I’ve recently started using the twitter premium api and I’m having problems getting the data I need.

I’m trying to access the full archive endpoint to get all tweets for the named user (XXXXX in my code below.)

Twitter specifies that the premium sandbox mode allows for 100 results per request, but for some reason I’m getting 36, regardless of the username I choose?

I’m assuming that the problem is within my code below but I’m struggling to see where!

Many thanks,
Kieran

from searchtweets import load_credentials, gen_rule_payload, ResultStream
import json
import yaml
from datetime import datetime
API_KEY = "XXXXXXXXXXXXXX"
API_SECRET_KEY = "XXXXXXXXXXXXXXXXXX"
DEV_ENVIRONMENT_LABEL = 'prod'
API_SCOPE = 'fullarchive'  # 'fullarchive' for full archive, '30day' for last 31 days

SEARCH_QUERY = 'from: XXXXX'
RESULTS_PER_CALL = 100  # 100 for sandbox, 500 for paid tiers
# format YYYY-MM-DD HH:MM (hour and minutes optional)
FROM_DATE = '2008-01-01'  # format YYYY-MM-DD HH:MM (hour and minutes optional)
TO_DATE = '2021-09-12'

MAX_RESULTS = 8000  # Number of Tweets you want to collect

FILENAME = f"twitter_premium_api_tests/{datetime.now()}.jsonl"  # Where the Tweets should be saved

# Script prints an update to the CLI every time it collected another X Tweets
PRINT_AFTER_X = 10


config = dict(
    search_tweets_api=dict(
        account_type='premium',
        endpoint=fhttps://api.twitter.com/1.1/tweets/search/{API_SCOPE}/{DEV_ENVIRONMENT_LABEL}.json,
        consumer_key=API_KEY,
        consumer_secret=API_SECRET_KEY
    )
)

with open('twitter_keys.yaml', 'w') as config_file:
    yaml.dump(config, config_file, default_flow_style=False)

premium_search_args = load_credentials("twitter_keys.yaml",
                                       yaml_key="search_tweets_api",
                                       env_overwrite=False)

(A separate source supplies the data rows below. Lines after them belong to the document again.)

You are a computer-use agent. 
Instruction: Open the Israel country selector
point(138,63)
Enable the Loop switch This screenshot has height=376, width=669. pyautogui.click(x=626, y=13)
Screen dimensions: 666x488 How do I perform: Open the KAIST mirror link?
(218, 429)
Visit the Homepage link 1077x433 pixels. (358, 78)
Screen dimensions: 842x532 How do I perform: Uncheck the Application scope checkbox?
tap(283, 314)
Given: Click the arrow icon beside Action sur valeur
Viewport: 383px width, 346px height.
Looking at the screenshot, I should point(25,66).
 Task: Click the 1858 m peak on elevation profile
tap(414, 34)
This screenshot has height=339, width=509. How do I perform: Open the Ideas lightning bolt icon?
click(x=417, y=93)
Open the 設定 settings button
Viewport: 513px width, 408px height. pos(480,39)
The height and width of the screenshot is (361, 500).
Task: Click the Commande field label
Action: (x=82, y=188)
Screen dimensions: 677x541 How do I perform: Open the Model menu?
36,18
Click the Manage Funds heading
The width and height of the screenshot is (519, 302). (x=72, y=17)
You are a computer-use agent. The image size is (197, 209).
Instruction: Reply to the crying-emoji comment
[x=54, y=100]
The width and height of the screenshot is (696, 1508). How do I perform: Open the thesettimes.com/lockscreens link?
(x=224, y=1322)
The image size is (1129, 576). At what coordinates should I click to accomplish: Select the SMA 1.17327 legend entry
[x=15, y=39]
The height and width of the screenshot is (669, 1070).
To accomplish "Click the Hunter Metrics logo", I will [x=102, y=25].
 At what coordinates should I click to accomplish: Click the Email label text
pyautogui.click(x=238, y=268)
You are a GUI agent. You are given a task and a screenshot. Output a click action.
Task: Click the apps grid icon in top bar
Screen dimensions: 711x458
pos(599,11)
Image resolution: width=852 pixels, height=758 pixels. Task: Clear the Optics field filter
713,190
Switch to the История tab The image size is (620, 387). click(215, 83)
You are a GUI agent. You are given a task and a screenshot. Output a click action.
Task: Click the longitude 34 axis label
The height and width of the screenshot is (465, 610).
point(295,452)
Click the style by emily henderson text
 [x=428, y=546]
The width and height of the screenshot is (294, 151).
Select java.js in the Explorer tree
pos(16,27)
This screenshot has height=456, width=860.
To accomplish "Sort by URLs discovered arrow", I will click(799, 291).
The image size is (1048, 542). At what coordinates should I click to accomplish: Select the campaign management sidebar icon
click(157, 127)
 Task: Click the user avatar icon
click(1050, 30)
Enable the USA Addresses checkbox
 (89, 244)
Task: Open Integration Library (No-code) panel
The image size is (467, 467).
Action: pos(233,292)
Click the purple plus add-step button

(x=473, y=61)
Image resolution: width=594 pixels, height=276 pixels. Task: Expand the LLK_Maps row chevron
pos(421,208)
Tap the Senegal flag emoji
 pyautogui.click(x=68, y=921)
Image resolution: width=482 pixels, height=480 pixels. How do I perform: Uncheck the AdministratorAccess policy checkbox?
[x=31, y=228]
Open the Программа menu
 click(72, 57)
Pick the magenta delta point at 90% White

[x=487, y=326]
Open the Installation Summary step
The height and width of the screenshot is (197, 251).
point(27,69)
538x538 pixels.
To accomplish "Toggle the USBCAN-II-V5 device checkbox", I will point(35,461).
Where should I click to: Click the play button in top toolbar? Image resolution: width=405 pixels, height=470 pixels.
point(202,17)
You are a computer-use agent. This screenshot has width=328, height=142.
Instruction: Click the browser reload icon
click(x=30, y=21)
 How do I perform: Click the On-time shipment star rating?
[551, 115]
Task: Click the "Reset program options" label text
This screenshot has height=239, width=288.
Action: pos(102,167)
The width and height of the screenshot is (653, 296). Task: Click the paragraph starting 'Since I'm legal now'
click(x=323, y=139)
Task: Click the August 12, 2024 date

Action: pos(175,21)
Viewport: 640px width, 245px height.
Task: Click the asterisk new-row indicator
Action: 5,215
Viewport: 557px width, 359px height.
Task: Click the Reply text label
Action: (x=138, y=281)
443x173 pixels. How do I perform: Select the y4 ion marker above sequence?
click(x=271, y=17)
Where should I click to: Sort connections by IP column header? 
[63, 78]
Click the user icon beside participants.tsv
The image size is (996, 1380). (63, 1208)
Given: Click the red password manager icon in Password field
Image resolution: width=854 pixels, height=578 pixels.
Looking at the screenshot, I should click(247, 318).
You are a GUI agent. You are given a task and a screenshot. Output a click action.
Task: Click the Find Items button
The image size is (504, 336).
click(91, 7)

rule = gen_rule_payload(SEARCH_QUERY,
                        results_per_call=RESULTS_PER_CALL,
                        from_date=FROM_DATE,
                        to_date=TO_DATE
                        )

rs = ResultStream(rule_payload=rule,
                  max_results=MAX_RESULTS,
                  **premium_search_args)

with open(FILENAME, 'a', encoding='utf-8') as f:
    n = 0
    for tweet in rs.stream():
        n += 1
        if n % PRINT_AFTER_X == 0:
            print('{0}: {1}'.format(str(n), tweet['created_at']))
        json.dump(tweet, f)
        f.write('\n')
print('done')

It’s 100 tweets or 30 days worth of tweets, whichever is first - so that could maybe explain it? Your code appears correct. Another reason i can think of is maybe deletions or suspended content (country withheld or something) maybe that affects it too.

1 Like

Thanks for checking over our code and providing your thoughts, IgorBrigadir. Very much appreciated. Upon further testing, the programme appears to work on other accounts. But not this one.

I wonder if there is someone at Twitter that can help us to understand this a bit further?
If we are paying the premium fee, but then burn a load of requests on an account like this that doesn’t return the data requested (especially if the account we are looking at says there are 8K tweets in a user’s history), does Twitter provide refunds for what are essentially failed requests?

Or, do they help look into the source of the issue and why an account is not returning data? This would be preferential as a client has asked us to look at their data and we don’t seem to be able to access it.

Many thanks,
Kieran

1 Like

Just as a bit more context; when trying to go back to beginning of person’s history, our request (in Sandbox mode) returns the most recent 36 tweets then stops every time.

We tried searching for a small sample of 100 tweets at various stages prior to 2014 and it returned 0 tweets.

Something seems to go wrong when we try to request data that lies deeper in the user’s history.

1 Like

what’s the user? I’d like to try using v2 (what i suspect is happening is that there was maybe a block of deleted tweets, so you get few results and it’s breaking pagination)

1 Like

Hi IgorBrigadir, thanks again for your support.

I’ve sent a DM to you on Twitter with the username.

Feel free to post any answer here in case others can learn from what you manage to find, but if possible could you keep the user’s name confidential.

1 Like

I tried the same thing with v2 fullarchive search and got the same result - 37 tweets when the user has clearly many more. Pagination just doesn’t happen, counts endpoint reports the same 37 tweets, when the count on the web is a few thousand and timeline loads dozens more.

Interestingly, using GET /2/users/by/username/:username/tweets | Docs | Twitter Developer Platform I can get 3179 out of the 7822 from the user object which is as expected.

This topic was automatically closed 14 days after the last reply. New replies are no longer allowed.